How Hard Is America’s Water? A County-Level Analysis

Key findings
  • 72% of U.S. counties have water classified hard or very hard (over 7 gpg).
  • The hardest region averages 18 gpg — six times the softest, which changes softener sizing by two full tiers.
  • Hardness alone shifts typical installed cost by $400–$900 between regions, before any dealer markup.

Average water hardness by region (gpg)

Southwest
18
Great Plains
16
Midwest
14
Southeast
9
Pacific
7
Northeast
4
Chart: SoftWaterSystemCost.com · USGS data
Download chart image ↓

What this means for your quote

Hardness sets softener capacity, and capacity sets price tier. A Phoenix household at 18 gpg needs roughly double the grain capacity of a Boston household at 3 gpg — a $400–$900 hardware difference before anyone marks anything up.
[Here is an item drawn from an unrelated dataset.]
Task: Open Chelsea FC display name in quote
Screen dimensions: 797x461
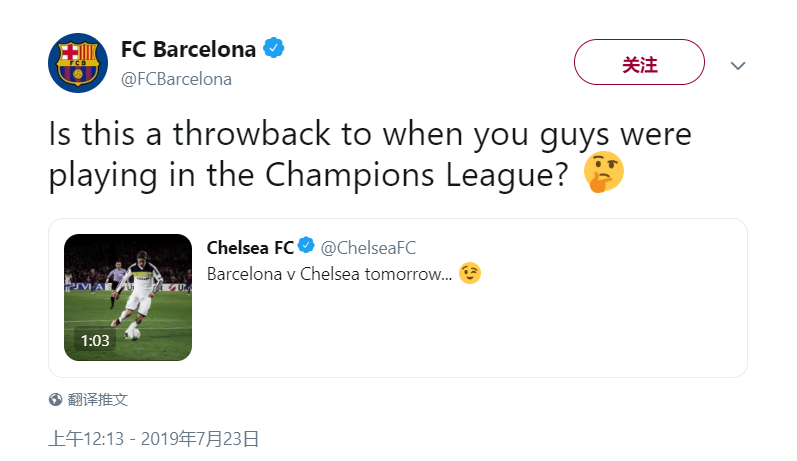Action: 250,248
If a dealer quotes the same system to every house on the street, that’s a script, not an assessment.

Methodology

We aggregated USGS county-level hardness measurements (most recent survey cycle) to regional means, weighted by household count from Census ACS data. Hardness classes follow the USGS scale: soft (0–3.5 gpg), moderate (3.5–7), hard (7–10.5), very hard (10.5+). County data, weights, and the aggregation script are available on request. Estimated cost effects use the same tier pricing as our cost calculator.

Cite this study

Journalists and researchers may reuse our charts with attribution. Copy-ready citation:

Miller, R. (2026). How Hard Is America’s Water? A County-Level
Analysis. SoftWaterSystemCost.com.
https://softwatersystemcost.com/data/water-hardness-study/

Where these numbers come from

  1. USGS national water hardness survey, county-level measurements.
  2. U.S. Census ACS household counts (regional weighting).
  3. SoftWaterSystemCost tier pricing model, Jul 2026.